Le 30 mars 2025, le brigadier de 1ère classe Kabeya Senda Fiston, membre de la Police de circulation routière, a tragiquement perdu la vie. Officiellement, les circonstances exactes de son décès restent floues. Toutefois, selon un collègue policier présent sur les lieux, l’agent aurait été violemment pris à partie après avoir arrêté un véhicule du cortège de la Première ministre pour une infraction au code de la route, un geste qui aurait conduit à sa mort. Une enquête militaire est en cours.
La question de l’impunité des membres des cortèges officiels
Le décès de Kabeya Senda Fiston a profondément choqué, bien au-delà des rangs de la police. Ce drame ravive un vieux débat en République démocratique du Congo : celui de l’impunité souvent associée aux cortèges officiels, perçus comme étant au-dessus des lois. Et Kabeya Senda n’est malheureusement pas la première victime d’un système où les excès sont rarement sanctionnés.
Le 8 mars 2025, à peine trois semaines avant la mort du brigadier, trois personnes ont perdu la vie à Kinshasa, heurtées par des véhicules du cortège du gouverneur de la capitale. Deux ans plus tôt, un homme avait été percuté mortellement par le convoi présidentiel alors qu’il se dirigeait vers l’aéroport de Ndjili. Ou encore le 5 février 2018, dix personnes, dont deux soldats de la garde républicaine, avaient été blessées lors d’un incident impliquant le cortège de l’ancien président Joseph Kabila.
Ces événements démontrent que les cortèges officiels ne sont pas de simples dispositifs de sécurité pour les hauts dirigeants, ils peuvent aussi se transformer en zones de non-droit, où la vie des citoyens est mise en danger.

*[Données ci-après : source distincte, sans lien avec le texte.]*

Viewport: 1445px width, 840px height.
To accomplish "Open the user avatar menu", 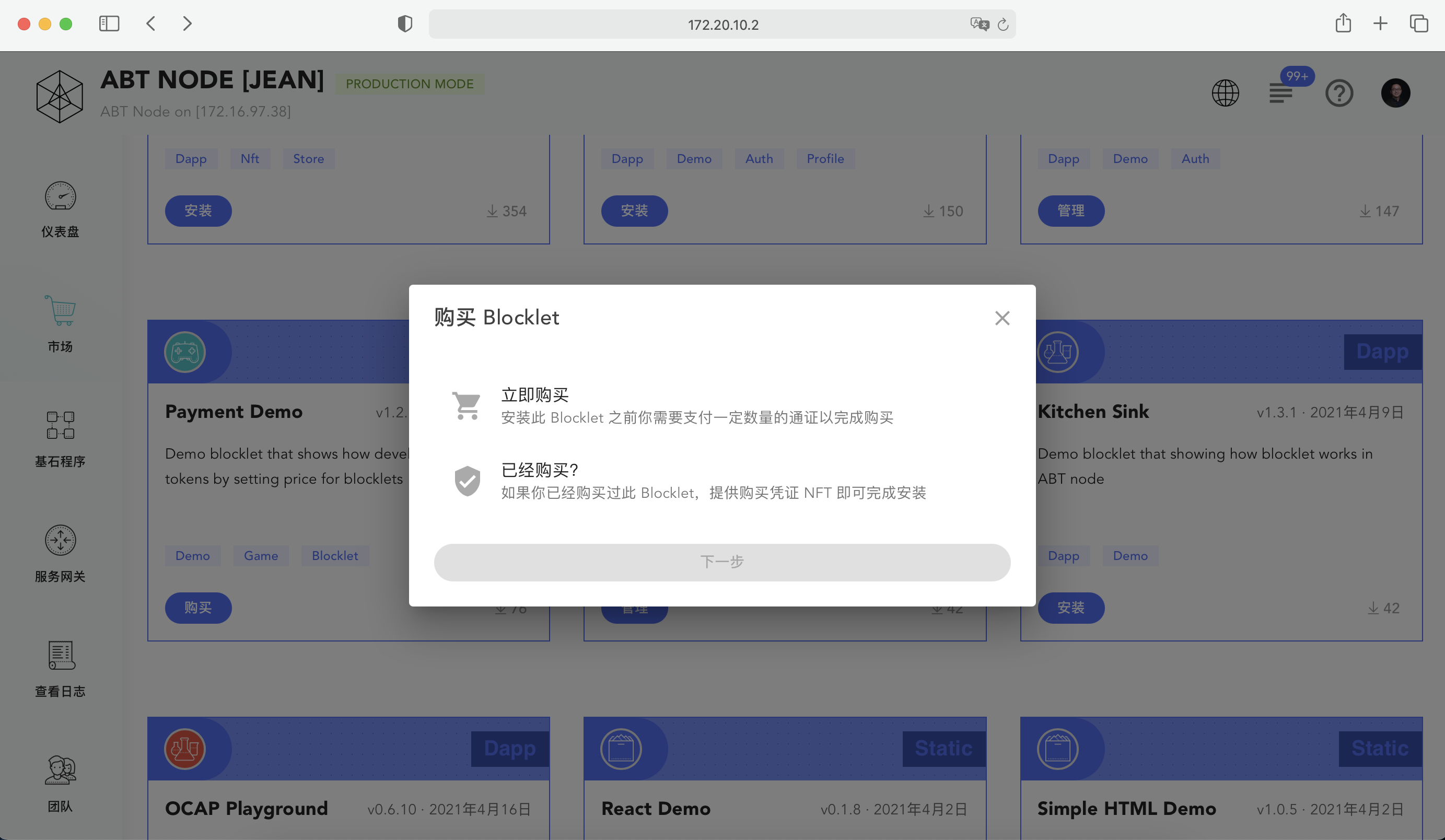I will pos(1395,93).

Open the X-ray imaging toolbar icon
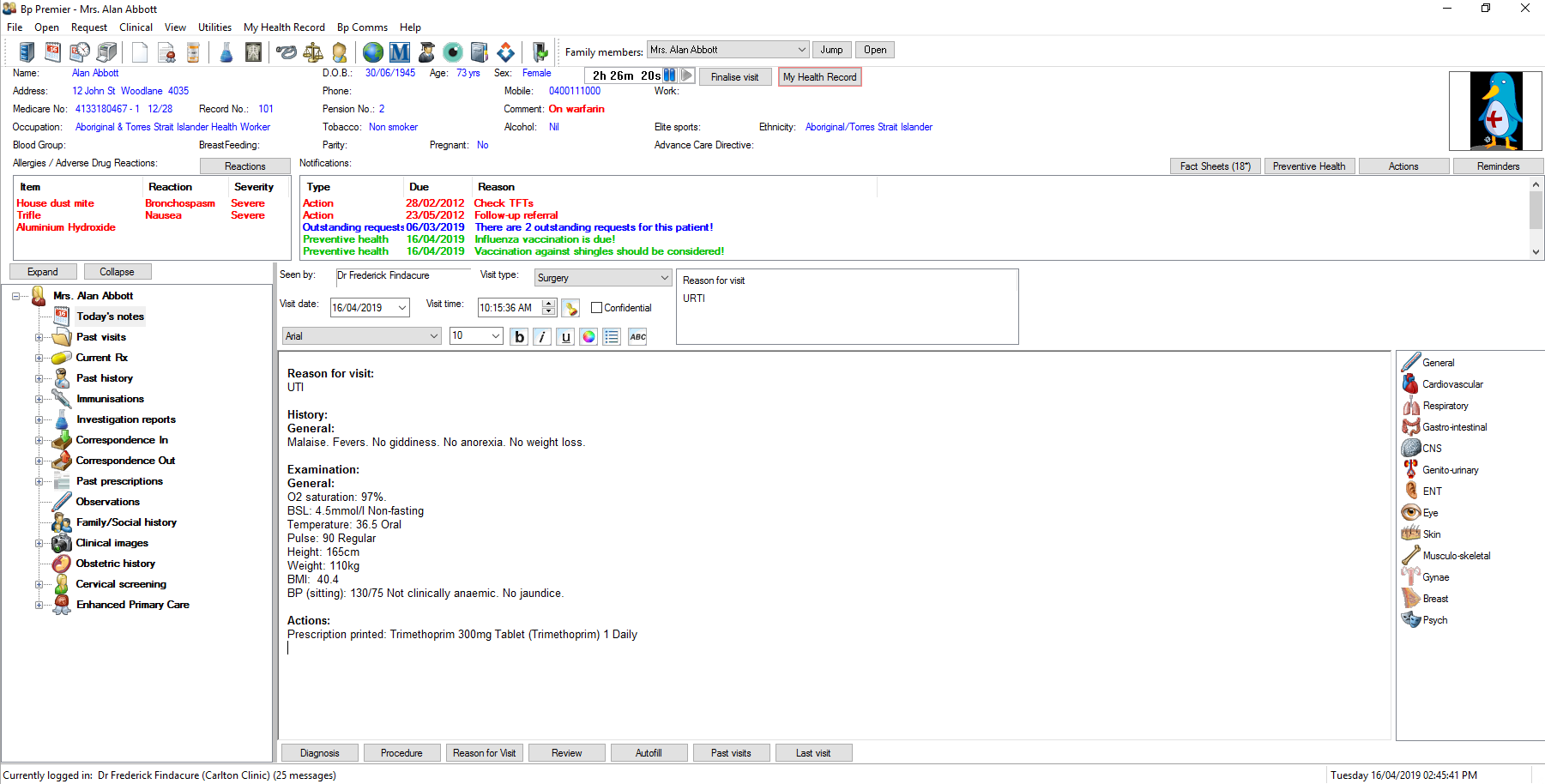[x=253, y=52]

Pour Luc Lutala, coordonnateur de la SYMOCEL (Synergie des Missions d’Observation Citoyenne des Élections), cette situation révèle un profond déficit de formation au sein des forces de l’ordre.
« Il faut se rendre à l’évidence : les centres de formation sont très peu utilisés. Il en existe très peu qui offrent une formation professionnelle sanctionnée par un brevet. On se retrouve ainsi avec un corps de police assez cosmopolite, dont le niveau de formation est difficile à établir » explique Luc Lutala.
Cette carence structurelle contribue à une culture du flou, où les rôles sont mal définis, les règles peu respectées, et la hiérarchie souvent ignorée, notamment lorsqu’il s’agit d’assurer la sécurité des hautes autorités.
L’échec des réformes sécuritaires
Pour Franck Tshitenge, secrétaire du Réseau national des ONG des droits de l’Homme, même si les circonstances exactes de la mort du brigadier Kabeya ne sont pas encore établies, ce décès incarne l’échec des réformes sécuritaires promises depuis plusieurs années.
Selon lui « un certain nombre d’actions ont été initiées pour professionnaliser la police. Mais l’implication froide des autorités empêche toute réforme effective ».
Depuis le 1er avril, la justice militaire s’est saisie du dossier. Les autorités affirment vouloir faire toute la lumière sur les circonstances de la mort de Kabeya Senda.
Mais dans un climat de méfiance généralisée envers les institutions, la famille du brigadier et la société civile attendent plus que des déclarations : elles réclament des actes, de la justice et des garanties que de tels drames ne se reproduisent plus.